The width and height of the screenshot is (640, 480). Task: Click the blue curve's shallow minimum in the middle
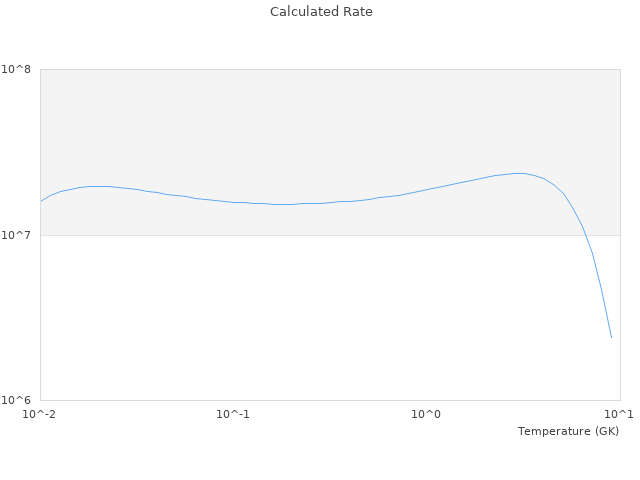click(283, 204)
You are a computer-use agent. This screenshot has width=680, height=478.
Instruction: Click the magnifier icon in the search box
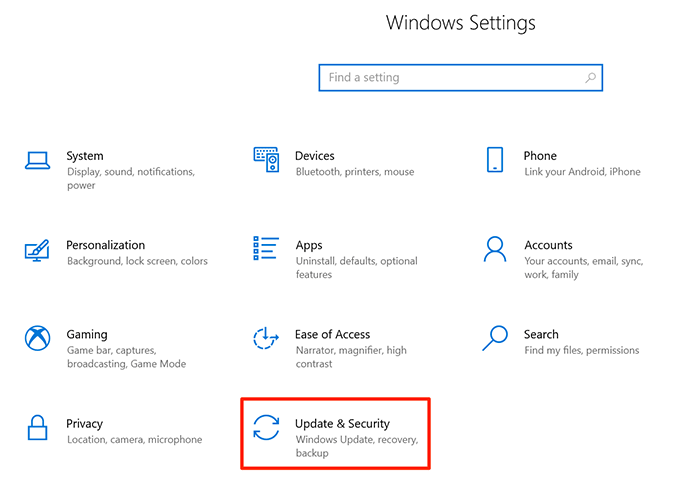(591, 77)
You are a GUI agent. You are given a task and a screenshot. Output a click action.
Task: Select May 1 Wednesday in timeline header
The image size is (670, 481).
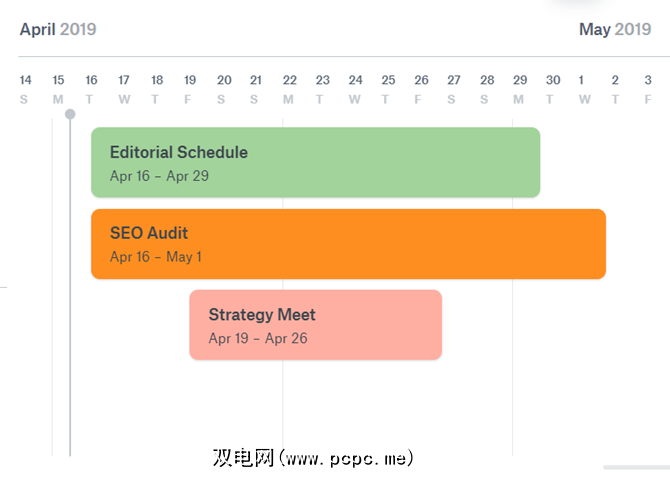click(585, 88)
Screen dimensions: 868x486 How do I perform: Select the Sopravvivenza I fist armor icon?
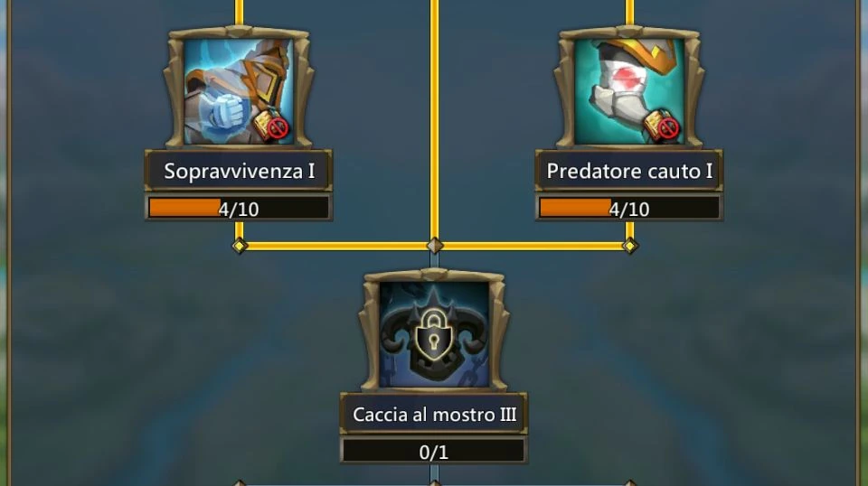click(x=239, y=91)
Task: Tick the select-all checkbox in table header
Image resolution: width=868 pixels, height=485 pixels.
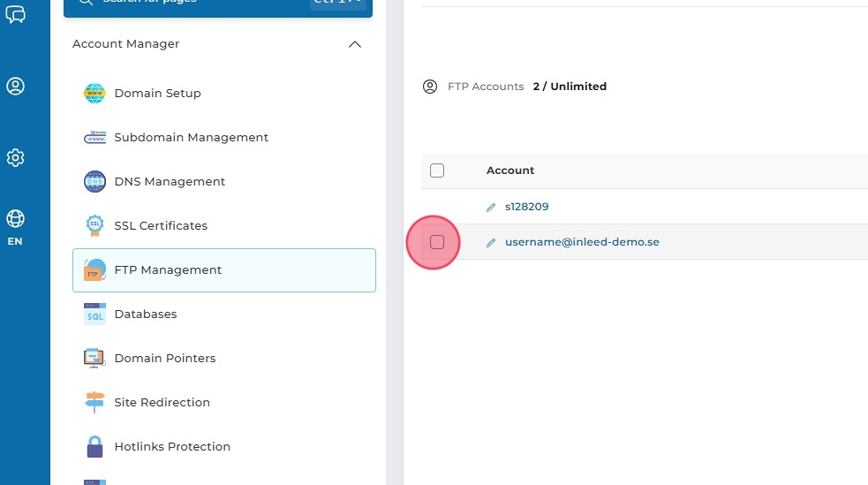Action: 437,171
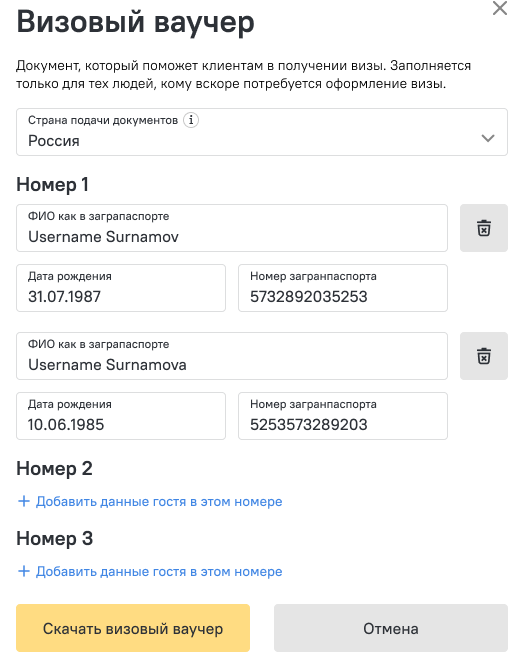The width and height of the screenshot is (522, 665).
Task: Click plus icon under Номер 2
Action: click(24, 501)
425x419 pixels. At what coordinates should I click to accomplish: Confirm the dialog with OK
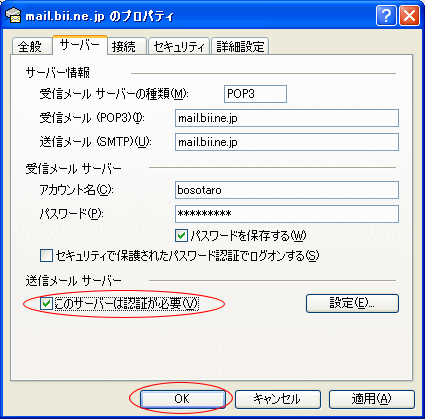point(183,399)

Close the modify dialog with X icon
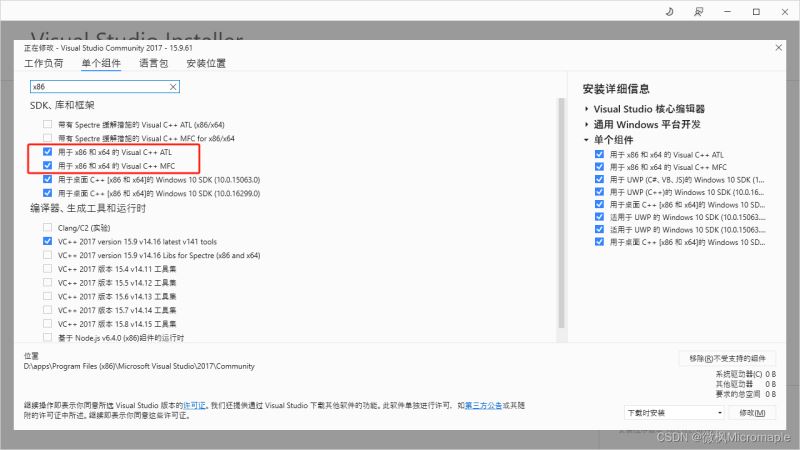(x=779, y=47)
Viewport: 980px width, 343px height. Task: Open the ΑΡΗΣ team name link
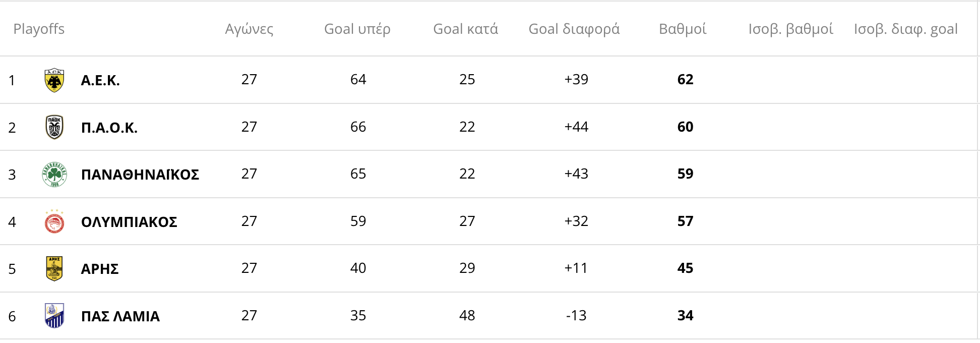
━━━━━━━━━━
◆ Aim of the task
Would you return the entries verbatim, minus any images?

◆ Finished task
The width and height of the screenshot is (640, 480). Task: Click the blue curve's shallow minimum in the middle
click(283, 204)
You are a computer-use agent. This screenshot has width=680, height=478.
Instruction: Click the magnifier icon in the search box
(591, 77)
You are a GUI agent. You are given a task and a screenshot. Output a click action.
Task: Select May 1 Wednesday in timeline header
The image size is (670, 481).
click(585, 88)
Screen dimensions: 868x486 How do I perform: Select the Sopravvivenza I fist armor icon?
click(x=239, y=91)
Task: Tick the select-all checkbox in table header
Image resolution: width=868 pixels, height=485 pixels.
Action: 437,171
The width and height of the screenshot is (522, 665).
Task: Click plus icon under Номер 2
Action: click(24, 501)
425x419 pixels. At what coordinates should I click to accomplish: Confirm the dialog with OK
point(183,399)

Close the modify dialog with X icon
(x=779, y=47)
Viewport: 980px width, 343px height. Task: Open the ΑΡΗΣ team name link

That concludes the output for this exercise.